Blown call in ALCS Game 2 renews calls for expanded replay

By Dayn Perry | Baseball Writer
Omar Infante is … safe?! (US Presswire)

Is it too much, too absolute to say that Jeff Nelson's call at second base in the eighth inning cost the Yankees Game 2 of the ALCS? Indeed, it is. But it may have hastened baseball's methodical, meandering march toward expanded replay.


To set the scene, Omar Infante was on first following a two-out single. Austin Jackson then notched a base hit to right. Nick Swisher fielded it cleanly and gunned to second base to cut down Infante, who'd strayed too far while thinking of going first-to-third. Swisher's throw beat him by a margin measurable in yards, Robinson Cano tagged him on the chest and Nelson's call was …

Safe? Safe. "The hand did not get in before the tag," Nelson admitted after Game 2. "The call was incorrect."

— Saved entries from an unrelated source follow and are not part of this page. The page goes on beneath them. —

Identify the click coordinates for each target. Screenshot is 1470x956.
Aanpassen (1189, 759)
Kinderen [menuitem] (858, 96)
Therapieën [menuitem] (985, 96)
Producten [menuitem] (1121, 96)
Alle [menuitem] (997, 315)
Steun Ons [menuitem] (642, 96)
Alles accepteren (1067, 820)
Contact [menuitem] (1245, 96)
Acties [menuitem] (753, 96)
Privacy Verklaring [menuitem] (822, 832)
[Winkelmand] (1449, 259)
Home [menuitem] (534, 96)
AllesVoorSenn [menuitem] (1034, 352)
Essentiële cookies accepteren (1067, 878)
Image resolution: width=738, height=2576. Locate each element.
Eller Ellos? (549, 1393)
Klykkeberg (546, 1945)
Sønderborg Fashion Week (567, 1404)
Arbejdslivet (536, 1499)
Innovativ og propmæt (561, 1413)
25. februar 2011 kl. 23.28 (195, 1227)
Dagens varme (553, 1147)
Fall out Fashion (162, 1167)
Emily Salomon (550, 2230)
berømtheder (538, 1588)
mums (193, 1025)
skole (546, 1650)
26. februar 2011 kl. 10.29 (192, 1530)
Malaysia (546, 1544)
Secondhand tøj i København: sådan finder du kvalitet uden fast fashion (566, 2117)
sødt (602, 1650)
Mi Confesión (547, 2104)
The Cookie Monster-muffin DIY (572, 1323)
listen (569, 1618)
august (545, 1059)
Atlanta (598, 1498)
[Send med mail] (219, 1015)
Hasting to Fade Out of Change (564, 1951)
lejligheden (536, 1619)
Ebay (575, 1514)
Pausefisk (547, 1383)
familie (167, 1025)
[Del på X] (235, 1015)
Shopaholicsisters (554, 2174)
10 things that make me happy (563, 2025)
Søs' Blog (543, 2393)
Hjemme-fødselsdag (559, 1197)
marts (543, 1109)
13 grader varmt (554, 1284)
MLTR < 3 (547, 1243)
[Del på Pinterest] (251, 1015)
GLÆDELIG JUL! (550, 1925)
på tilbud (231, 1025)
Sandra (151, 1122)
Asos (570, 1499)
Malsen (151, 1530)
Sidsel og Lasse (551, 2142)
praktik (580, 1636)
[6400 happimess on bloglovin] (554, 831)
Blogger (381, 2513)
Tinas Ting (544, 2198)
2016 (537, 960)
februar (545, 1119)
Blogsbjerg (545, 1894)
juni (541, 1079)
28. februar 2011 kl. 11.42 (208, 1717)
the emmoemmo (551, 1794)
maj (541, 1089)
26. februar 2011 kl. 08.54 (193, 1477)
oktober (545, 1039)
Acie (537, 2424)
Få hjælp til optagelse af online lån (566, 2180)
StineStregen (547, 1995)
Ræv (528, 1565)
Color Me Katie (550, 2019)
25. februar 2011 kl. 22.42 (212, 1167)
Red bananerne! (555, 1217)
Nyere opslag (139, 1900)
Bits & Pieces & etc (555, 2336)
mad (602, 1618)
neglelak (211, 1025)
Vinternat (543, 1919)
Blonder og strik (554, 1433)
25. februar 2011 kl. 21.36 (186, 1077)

As a consequence, the Tigers' second run of the game scored, and they went on to plate another after what should have been -- what really was -- the third out of the inning. The Yankees, of course, failed to score, so their primary complaints about the outcome of Game 2 should be directed at their hitters. But it was an obviously blown call that, given a competent Yankee offense, could have turned a win into a loss. The obvious question, now that such a play has occurred under very conspicuous circumstances, is whether Nelson's call will advance the cause of expanded replay in MLB.

More playoff coverage
ALCS: Tigers vs. Yankees
NLCS: Cardinals vs. Giants

Yankees manager Joe Girardi, who was ejected (on his 48th birthday, no less) for arguing Nelson's call was already a believer in replay. What unfolded in Game 2 has only reinforced those beliefs. "You know, I have been thrown out of games enough to know it would be quicker to get the call right on replay than for me to go out there and argue," Girardi said. "And they talk about the flow of the game."

Indeed they do. "So we're looking into it," said Joe Torre, MLB's Executive Vice President of Baseball Operations, on the prospect of additional replay parameters. "We're not saying it can happen, but right now we haven't really come to any conclusion on what's the best way to go about it and not make the game drag and go longer than than they are already going."

Baseball is indeed worried about pacing and flow, but, as Girardi noted, close, controversial, high-leverage calls are already subject to tantrum-related delays in most cases. Why not use the technology -- technology that's already in place -- to make correct calls? If baseball fans can abide the DH and franchise relocation and realignment and playoff expansion and "This Time It Counts," then they'll probably continuing buying tickets even if baseball erodes the "human element" just a bit.

If Bud Selig's transformative reign is any guide, then something that's talked about enough eventually happens. So it will likely be with expanded replay, which will absolutely be talked about after Game 2 in the Bronx. Selig is famously a deliberative, consensus-taking sort of leader, so it will take time. But how much time?

"It's not going to change by Tuesday," said Tigers GM Dave Dombrowski.

And there you have the most correct call of the night.